C++ 0 ms no loops


  • 0
    P

    Max product gives you a sum of 3th + the rest:

    7: 3 + 4 (rest == 4)

    8: 3 + 3 + 2 (rest == 2)

    9: 3 + 3 + 3 (rest == 0)

    10: 3 + 3 + 4 (rest == 4)

    What you need to do is get number of 3-th in the n: n/3

    Then check the rest: n%3. Possible values of n%3:

    If rest is 0 - ignore it (9%3 ==0, 3+3+3 -> 3 * 3 * 3 == 27 )

    If rest is 2 - use it (3 + 3 + 2 -> 3 * 3 * 2 = 27 )

    if rest is 1 - 1 doesn't increase your product since for example 9 * 1 == 9

    so "merge" 1 with one of 3th summing 3 with that 1.

    For example:

    7: 3+3+1 gives you 3 * 3 * 1= 9

    so do: 3 + (3+1) -> 3 * 4 then 3 * 4 gives you 12.

▸ Material:
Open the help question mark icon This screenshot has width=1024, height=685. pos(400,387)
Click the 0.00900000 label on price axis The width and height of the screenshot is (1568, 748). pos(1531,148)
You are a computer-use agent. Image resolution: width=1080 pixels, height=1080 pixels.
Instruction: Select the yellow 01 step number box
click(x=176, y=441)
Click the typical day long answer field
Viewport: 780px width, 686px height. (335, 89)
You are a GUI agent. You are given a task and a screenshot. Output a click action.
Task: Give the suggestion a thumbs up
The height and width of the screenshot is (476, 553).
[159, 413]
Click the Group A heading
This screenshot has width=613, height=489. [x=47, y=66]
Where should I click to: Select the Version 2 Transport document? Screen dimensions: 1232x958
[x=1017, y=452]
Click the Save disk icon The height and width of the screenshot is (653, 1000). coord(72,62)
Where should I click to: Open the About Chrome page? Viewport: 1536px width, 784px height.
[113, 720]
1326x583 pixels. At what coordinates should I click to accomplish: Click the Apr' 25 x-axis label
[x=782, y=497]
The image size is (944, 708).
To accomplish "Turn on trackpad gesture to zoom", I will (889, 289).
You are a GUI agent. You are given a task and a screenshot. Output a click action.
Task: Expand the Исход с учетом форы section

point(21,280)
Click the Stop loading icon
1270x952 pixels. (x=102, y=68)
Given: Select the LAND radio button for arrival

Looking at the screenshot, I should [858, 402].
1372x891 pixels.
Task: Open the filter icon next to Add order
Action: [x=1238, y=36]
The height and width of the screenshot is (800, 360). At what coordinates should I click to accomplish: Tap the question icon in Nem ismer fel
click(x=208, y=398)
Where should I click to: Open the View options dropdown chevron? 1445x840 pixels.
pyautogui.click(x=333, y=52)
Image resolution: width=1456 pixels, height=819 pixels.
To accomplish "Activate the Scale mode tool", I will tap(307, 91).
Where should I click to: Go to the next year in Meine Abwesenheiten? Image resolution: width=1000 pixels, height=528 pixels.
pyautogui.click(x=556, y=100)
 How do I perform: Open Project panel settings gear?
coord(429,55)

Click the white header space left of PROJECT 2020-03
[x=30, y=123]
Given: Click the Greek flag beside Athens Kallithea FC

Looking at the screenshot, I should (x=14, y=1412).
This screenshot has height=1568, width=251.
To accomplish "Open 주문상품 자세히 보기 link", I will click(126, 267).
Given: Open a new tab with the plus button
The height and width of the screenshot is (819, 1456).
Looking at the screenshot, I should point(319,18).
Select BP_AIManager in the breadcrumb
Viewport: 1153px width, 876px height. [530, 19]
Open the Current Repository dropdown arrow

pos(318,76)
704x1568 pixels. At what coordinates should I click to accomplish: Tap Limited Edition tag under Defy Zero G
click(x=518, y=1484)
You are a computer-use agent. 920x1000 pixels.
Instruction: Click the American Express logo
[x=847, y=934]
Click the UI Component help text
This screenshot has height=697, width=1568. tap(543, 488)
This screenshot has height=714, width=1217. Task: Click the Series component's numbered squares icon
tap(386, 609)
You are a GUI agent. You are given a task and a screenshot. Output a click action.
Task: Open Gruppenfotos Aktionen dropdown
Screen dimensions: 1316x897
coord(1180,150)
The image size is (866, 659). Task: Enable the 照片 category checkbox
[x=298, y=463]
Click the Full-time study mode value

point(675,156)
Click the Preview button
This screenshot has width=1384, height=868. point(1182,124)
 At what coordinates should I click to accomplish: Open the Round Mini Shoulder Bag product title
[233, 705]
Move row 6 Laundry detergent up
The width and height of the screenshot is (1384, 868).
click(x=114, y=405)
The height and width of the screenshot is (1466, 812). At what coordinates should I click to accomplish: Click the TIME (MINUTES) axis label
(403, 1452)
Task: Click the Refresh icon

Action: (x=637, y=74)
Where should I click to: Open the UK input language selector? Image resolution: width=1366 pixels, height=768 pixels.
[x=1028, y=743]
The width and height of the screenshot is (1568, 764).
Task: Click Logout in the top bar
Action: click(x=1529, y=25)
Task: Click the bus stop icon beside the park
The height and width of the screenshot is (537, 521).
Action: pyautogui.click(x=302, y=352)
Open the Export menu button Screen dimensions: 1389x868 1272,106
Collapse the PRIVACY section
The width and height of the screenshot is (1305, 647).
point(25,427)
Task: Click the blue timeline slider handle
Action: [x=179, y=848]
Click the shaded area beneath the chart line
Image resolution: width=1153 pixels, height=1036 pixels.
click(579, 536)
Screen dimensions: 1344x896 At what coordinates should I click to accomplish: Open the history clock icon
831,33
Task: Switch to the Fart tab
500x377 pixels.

▸ Task prompt:
Answer these questions from the post on breaking a number into parts with maximum product.
(a) What operation does the post give for getting the number of 3s in n?
(b) According to the post, what should be done when the rest is 1?
(c) What product does the post reach for 7 after rearranging its parts?

▸ Response to this exercise:
(a) n/3
(b) Merge the 1 with one of the 3s, since 1 does not increase the product.
(c) 12, from 3 * 4